## START Listing

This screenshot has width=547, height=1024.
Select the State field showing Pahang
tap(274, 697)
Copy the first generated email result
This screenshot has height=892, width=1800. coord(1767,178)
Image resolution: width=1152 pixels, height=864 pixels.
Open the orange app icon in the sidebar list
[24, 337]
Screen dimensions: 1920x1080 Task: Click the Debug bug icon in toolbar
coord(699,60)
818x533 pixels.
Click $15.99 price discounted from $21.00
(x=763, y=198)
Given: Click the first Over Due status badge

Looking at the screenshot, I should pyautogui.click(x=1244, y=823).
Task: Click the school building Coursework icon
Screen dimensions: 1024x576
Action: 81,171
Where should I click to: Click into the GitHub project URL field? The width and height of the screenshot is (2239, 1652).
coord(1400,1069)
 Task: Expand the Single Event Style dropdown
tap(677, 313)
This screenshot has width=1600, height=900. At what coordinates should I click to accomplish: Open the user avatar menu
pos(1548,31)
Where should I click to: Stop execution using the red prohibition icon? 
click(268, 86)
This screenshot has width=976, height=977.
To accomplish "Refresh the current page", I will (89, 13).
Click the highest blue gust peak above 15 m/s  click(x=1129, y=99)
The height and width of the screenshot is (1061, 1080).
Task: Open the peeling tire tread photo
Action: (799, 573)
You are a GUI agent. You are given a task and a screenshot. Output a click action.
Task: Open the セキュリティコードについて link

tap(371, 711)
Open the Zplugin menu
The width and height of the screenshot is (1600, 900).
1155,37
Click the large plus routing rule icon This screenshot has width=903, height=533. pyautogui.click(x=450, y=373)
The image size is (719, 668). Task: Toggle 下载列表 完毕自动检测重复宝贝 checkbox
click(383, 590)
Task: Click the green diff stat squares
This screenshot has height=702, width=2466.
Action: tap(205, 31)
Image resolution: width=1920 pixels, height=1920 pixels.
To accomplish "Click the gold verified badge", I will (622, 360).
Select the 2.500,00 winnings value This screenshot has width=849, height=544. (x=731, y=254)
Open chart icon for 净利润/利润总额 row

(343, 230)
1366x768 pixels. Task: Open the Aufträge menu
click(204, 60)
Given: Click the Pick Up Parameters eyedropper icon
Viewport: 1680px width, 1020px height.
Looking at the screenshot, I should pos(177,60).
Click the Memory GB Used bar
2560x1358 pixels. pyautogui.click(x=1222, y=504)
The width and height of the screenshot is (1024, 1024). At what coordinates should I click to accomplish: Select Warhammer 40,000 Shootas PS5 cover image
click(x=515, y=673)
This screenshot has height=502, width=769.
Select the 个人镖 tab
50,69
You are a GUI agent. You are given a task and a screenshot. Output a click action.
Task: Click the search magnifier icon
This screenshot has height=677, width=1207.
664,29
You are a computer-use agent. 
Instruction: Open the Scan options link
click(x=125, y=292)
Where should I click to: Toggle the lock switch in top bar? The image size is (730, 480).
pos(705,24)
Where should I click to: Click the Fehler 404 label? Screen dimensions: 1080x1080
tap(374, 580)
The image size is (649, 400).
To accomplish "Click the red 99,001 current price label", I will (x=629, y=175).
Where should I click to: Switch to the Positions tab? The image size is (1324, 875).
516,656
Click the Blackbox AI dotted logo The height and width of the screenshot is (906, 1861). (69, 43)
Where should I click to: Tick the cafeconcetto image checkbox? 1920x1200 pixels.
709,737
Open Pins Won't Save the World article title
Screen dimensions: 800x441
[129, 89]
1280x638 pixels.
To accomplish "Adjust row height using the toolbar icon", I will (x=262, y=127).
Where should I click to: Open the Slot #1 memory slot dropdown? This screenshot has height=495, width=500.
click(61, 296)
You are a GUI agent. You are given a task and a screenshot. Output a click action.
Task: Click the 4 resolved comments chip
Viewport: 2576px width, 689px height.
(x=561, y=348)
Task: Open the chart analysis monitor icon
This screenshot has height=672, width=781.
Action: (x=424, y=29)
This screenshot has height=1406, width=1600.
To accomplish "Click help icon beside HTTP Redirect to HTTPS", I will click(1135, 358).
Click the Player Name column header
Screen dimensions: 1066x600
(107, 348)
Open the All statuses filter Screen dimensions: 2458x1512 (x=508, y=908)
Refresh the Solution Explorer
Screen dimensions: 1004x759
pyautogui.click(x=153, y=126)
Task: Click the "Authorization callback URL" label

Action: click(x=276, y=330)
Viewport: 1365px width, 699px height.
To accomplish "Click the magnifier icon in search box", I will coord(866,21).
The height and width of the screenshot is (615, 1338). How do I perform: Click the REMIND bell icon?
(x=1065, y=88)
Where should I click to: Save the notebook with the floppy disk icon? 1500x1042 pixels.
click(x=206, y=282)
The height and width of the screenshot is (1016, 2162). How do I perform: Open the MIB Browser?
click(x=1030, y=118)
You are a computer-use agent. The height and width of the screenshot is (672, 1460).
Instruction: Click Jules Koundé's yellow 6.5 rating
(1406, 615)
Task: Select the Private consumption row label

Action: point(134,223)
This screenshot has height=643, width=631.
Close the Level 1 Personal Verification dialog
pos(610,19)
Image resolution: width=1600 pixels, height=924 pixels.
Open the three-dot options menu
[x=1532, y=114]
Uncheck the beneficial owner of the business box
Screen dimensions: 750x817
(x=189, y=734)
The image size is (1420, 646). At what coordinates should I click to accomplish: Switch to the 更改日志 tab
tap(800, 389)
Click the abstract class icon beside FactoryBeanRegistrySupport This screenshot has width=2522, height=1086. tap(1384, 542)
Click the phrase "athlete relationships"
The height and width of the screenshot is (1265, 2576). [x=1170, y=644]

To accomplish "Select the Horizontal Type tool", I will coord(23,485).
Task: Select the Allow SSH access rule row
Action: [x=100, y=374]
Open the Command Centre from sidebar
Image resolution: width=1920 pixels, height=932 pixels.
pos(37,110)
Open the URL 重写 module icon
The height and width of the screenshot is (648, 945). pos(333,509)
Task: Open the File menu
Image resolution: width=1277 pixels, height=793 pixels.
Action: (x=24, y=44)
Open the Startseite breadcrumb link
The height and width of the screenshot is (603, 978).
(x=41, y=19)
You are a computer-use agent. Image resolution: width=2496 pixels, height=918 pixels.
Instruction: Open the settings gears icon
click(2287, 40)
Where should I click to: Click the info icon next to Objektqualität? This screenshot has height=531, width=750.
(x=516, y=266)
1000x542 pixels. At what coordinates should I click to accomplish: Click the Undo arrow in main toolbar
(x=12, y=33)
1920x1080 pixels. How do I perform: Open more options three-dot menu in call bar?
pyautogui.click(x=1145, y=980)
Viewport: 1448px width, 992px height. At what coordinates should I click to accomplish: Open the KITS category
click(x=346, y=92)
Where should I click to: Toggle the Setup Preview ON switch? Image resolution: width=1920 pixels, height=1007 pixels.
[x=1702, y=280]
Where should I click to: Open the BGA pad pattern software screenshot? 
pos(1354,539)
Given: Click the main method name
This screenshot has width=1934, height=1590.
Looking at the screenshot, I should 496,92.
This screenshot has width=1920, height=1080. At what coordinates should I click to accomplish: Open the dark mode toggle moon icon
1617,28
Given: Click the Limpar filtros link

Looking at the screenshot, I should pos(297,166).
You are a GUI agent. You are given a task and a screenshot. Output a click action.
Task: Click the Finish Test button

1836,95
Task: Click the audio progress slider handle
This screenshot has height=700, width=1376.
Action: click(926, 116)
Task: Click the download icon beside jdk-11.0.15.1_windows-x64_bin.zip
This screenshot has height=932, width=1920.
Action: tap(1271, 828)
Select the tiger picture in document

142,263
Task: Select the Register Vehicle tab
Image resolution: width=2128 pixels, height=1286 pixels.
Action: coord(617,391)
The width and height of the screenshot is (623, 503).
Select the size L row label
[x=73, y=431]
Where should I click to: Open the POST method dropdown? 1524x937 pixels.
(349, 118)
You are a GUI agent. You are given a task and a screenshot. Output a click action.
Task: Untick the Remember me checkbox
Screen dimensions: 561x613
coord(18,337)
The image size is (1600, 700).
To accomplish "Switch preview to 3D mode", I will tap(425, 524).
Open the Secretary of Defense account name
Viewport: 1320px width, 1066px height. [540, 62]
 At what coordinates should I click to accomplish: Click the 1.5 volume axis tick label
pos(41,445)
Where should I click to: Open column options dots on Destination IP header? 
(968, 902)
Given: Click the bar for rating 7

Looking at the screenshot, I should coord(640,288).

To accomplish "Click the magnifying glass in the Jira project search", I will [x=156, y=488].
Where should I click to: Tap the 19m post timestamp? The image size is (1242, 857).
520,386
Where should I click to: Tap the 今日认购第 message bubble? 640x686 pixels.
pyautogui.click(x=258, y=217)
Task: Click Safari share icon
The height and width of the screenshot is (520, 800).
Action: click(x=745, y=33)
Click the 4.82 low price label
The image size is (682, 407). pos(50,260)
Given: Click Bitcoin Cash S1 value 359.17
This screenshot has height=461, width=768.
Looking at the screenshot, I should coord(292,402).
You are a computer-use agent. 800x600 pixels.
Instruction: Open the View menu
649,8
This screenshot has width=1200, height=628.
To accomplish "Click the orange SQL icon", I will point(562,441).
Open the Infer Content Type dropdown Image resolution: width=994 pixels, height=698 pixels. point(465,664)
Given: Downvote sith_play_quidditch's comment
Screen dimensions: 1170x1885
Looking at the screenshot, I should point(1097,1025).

## END Listing

**Written request**.
Please rewrite the items starting with the line with "Where should I click to: Tick" and going on through the line with "Action: (x=424, y=29)", replacing "comments chip" with "comments badge" and changing nothing else.

**Worked answer**.
Where should I click to: Tick the cafeconcetto image checkbox? 1920x1200 pixels.
709,737
Open Pins Won't Save the World article title
Screen dimensions: 800x441
[129, 89]
1280x638 pixels.
To accomplish "Adjust row height using the toolbar icon", I will (x=262, y=127).
Where should I click to: Open the Slot #1 memory slot dropdown? This screenshot has height=495, width=500.
click(61, 296)
You are a GUI agent. You are given a task and a screenshot. Output a click action.
Task: Click the 4 resolved comments badge
Viewport: 2576px width, 689px height.
(x=561, y=348)
Task: Open the chart analysis monitor icon
This screenshot has height=672, width=781.
Action: (x=424, y=29)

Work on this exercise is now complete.